### Task data

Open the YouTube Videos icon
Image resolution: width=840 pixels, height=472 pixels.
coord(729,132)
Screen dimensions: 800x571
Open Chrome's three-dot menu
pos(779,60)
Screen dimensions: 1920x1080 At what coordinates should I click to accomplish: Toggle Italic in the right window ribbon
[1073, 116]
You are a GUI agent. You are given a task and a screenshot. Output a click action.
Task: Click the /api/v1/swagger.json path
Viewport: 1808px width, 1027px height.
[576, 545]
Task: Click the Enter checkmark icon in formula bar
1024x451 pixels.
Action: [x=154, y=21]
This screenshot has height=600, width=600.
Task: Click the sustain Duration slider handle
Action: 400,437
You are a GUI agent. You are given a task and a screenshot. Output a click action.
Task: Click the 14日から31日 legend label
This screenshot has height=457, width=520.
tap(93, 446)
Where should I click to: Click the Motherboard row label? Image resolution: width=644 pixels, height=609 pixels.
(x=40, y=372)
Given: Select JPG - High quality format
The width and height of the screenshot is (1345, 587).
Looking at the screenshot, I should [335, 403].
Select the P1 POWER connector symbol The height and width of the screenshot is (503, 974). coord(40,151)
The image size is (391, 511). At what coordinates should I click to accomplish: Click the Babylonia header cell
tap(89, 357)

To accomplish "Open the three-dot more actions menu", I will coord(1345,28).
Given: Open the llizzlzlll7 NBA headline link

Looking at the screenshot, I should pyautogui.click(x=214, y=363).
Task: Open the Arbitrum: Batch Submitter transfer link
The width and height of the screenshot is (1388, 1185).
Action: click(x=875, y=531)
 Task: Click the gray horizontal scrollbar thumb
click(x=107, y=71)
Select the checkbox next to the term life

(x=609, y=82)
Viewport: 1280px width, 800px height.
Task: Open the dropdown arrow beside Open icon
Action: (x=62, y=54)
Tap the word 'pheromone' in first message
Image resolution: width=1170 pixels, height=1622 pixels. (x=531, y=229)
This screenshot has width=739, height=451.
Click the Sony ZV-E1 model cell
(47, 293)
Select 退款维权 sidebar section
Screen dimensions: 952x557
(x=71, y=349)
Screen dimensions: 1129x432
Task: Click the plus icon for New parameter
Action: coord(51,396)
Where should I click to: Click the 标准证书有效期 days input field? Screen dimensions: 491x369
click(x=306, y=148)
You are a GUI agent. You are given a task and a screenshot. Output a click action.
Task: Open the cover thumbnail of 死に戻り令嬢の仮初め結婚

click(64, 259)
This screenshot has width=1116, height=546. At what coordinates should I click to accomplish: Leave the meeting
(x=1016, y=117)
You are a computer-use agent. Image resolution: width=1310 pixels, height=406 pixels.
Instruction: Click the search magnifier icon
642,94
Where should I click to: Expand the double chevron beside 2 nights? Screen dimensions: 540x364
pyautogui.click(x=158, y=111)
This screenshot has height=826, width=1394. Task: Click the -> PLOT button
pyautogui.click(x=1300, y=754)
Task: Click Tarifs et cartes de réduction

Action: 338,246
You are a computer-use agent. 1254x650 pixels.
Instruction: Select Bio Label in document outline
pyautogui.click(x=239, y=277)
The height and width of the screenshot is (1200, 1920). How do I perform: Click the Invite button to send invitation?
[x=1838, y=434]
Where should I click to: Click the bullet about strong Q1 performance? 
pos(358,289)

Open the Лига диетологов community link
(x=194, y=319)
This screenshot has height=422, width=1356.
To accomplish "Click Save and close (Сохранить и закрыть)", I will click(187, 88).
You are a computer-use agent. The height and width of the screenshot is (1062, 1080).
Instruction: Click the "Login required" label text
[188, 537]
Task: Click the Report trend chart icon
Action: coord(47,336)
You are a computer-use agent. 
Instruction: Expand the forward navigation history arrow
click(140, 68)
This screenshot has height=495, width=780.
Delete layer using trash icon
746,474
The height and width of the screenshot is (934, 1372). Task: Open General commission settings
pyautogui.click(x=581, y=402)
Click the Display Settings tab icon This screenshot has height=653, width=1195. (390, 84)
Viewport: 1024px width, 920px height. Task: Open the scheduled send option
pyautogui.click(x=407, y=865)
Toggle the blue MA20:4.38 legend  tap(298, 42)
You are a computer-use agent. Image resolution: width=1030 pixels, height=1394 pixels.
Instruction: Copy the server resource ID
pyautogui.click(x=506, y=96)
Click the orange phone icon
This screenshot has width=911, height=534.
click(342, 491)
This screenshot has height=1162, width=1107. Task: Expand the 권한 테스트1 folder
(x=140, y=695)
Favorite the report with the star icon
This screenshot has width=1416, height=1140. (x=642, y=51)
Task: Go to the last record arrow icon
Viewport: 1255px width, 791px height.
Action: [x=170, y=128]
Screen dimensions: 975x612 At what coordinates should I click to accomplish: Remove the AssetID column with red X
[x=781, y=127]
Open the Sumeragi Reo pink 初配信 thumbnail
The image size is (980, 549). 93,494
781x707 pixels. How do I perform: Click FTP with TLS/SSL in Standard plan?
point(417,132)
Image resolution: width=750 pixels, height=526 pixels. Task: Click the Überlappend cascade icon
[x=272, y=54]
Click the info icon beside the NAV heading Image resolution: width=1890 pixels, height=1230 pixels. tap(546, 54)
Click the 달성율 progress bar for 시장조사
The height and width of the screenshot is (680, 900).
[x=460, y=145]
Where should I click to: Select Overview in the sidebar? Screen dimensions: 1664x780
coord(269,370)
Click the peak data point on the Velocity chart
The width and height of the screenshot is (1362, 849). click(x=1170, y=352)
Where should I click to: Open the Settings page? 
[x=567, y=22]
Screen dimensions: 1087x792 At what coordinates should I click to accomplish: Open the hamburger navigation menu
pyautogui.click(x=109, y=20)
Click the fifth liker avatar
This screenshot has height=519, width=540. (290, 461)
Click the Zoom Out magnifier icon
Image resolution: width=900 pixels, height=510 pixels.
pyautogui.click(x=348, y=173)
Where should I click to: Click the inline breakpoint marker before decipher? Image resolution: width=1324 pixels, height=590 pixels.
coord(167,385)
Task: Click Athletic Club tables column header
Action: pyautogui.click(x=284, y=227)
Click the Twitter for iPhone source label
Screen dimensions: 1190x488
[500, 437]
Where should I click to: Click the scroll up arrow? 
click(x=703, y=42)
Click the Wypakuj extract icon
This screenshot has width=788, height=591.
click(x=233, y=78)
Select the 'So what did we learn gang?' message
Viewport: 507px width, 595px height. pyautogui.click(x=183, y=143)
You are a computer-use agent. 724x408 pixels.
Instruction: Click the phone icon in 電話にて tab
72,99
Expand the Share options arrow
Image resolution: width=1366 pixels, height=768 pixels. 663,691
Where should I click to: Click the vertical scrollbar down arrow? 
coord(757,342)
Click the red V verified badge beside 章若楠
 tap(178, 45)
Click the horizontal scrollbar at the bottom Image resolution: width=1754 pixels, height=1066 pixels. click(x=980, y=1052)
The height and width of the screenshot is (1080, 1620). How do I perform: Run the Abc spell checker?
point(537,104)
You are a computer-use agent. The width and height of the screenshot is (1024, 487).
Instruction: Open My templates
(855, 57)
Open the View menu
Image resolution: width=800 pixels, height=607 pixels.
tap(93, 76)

### About this exercise
Go over the listing above and return each line with "will".

### Solution for this problem
To accomplish "Open the three-dot more actions menu", I will coord(1345,28).
To accomplish "Click Save and close (Сохранить и закрыть)", I will click(187, 88).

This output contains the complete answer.